Una borsa è molto più di un semplice accessorio

La nascita dell’emancipazione femminile ha seguito molteplici strade, non da ultimo l’utilizzo di manici e taschine

 

 

Si dice che la borsetta più antica del mondo fosse una bisaccia in pelle, utilizzata per riporvi cibo e pietre focaie.

 

Munito di un pratico cordoncino da legare in vita, questo semplice “sacchettino unisex” subì un’evoluzione strabiliante lungo l’arco dei secoli, passando dalle intelaiature in metallo da legare alla cintura del XIII, XIV e XV secolo, agli esemplari medievali, personalizzati con piccoli ornamenti differenti a seconda che il proprietario fosse un uomo o una donna.

 

E’ con la nascita dell’ “elemosiniere” (un portamonete tanto vistoso quanto rappresentativo della generosità del legittimo possessore) che ci si avvia al moderno concetto di borsetta, per la nascita della quale bisogna aspettare fino al 1790, quando a Parigi si diffonde la moda Impero.

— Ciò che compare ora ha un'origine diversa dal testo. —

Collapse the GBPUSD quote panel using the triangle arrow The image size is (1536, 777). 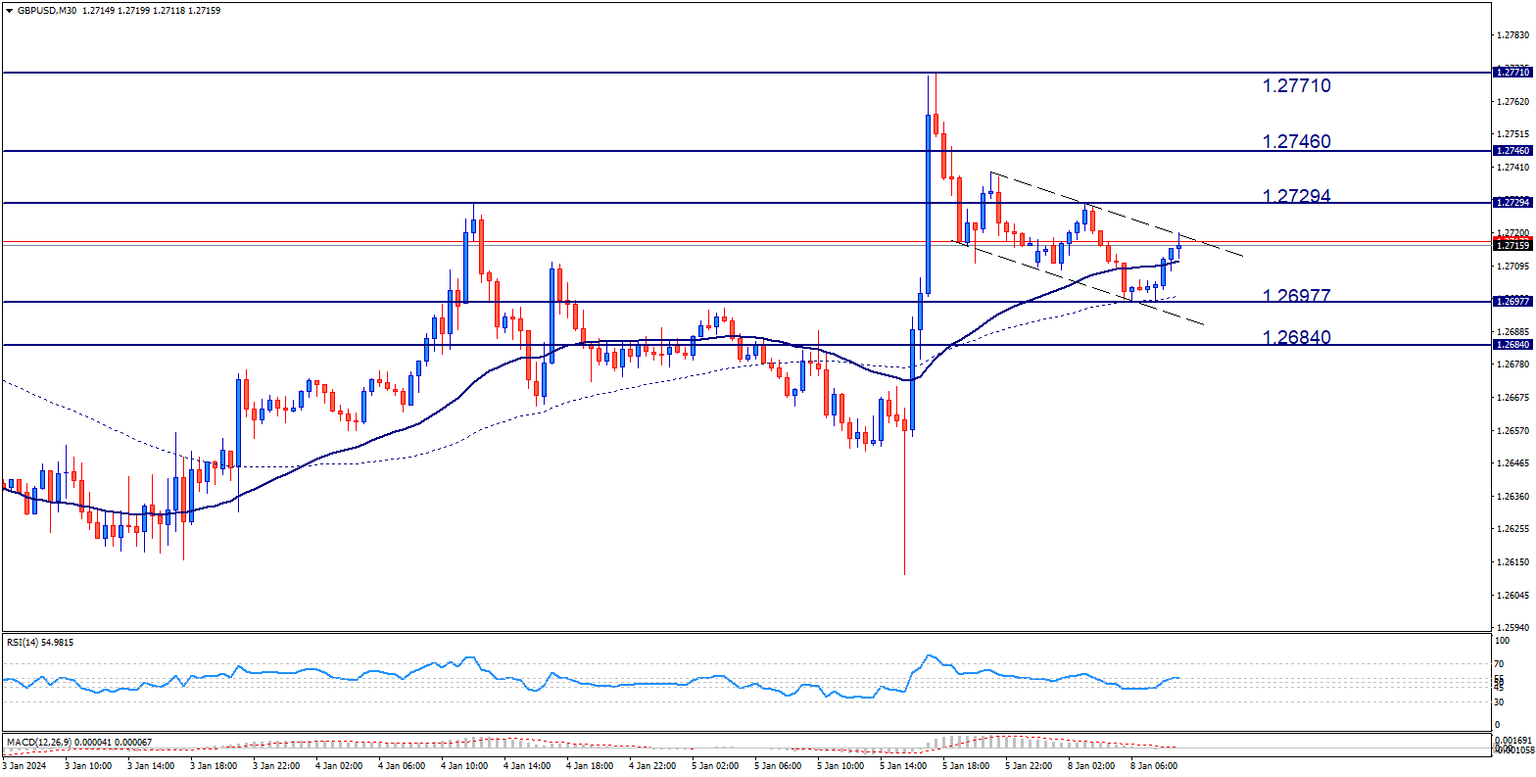pos(9,9)
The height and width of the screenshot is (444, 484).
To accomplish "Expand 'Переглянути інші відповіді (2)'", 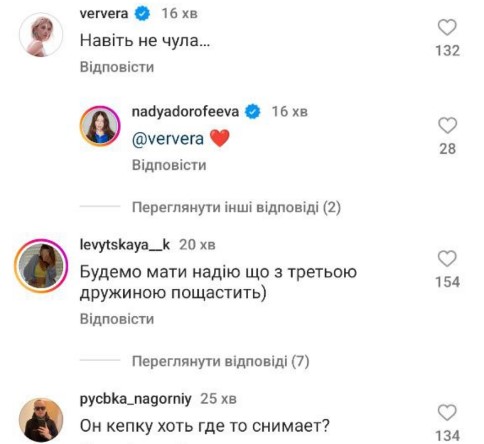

A differenza di quanto di possa immaginare, la diffusione del nuovo oggetto non fu propriamente felice in quanto il primo modello ufficiale, composto da piccole borsette da appendere comodamente al braccio e chiamate Reticole (dal latino “reticulum”), venne spudoratamente associato alla biancheria intima del tempo, tutta mutandoni ed intelaiature, e per questo la stampa francese non esitò a sbeffeggiarle soprannominandole “Ridicules”.

 

Contrariamente ai sarcastici commenti d’oltralpe, appena 15 anni dopo la borsetta era già divenuta un accessorio irrinunciabile, e nessuna donna al mondo si sarebbe mai sognata di rimanerne sprovvista.

 

In Gran Bretagna, sulle pagine dell’Imperial Weekly Gazette si leggeva: “Mentre gli uomini se ne stanno con le mani in tasca, le donne hanno le tasche in mano”.

 

All’inizio della seconda metà del XIX secolo, verrà infine creata la prima “sacca da viaggio con manici”, ovvero una piccola valigia in miniatura dotata di serratura, chiave, e addirittura di un discreto scomparto interno ove riporre eventuali bigliettini (l’equivalente degli odierni sms!).

 

La chiusura era a scatto e il momento cruciale: tra ampie gonne e cappellini più che voluminosi, finalmente le donne ebbero il piacere (e il dovere!) di poter recare con sé i propri effetti personali, in modo finalmente autonomo e anche sicuro.

 

E come un abito passato di moda, gli uomini vennero messi da parte. I pomposi cavalieri che per tanto tempo si erano prestati a zelanti porta-oggetti, vennero rapidamente sostituiti da borsette sempre più pratiche e ben strutturate, ritrovandosi così non soltanto deliberatamente esclusi, ma anche sorprendentemente disorientati.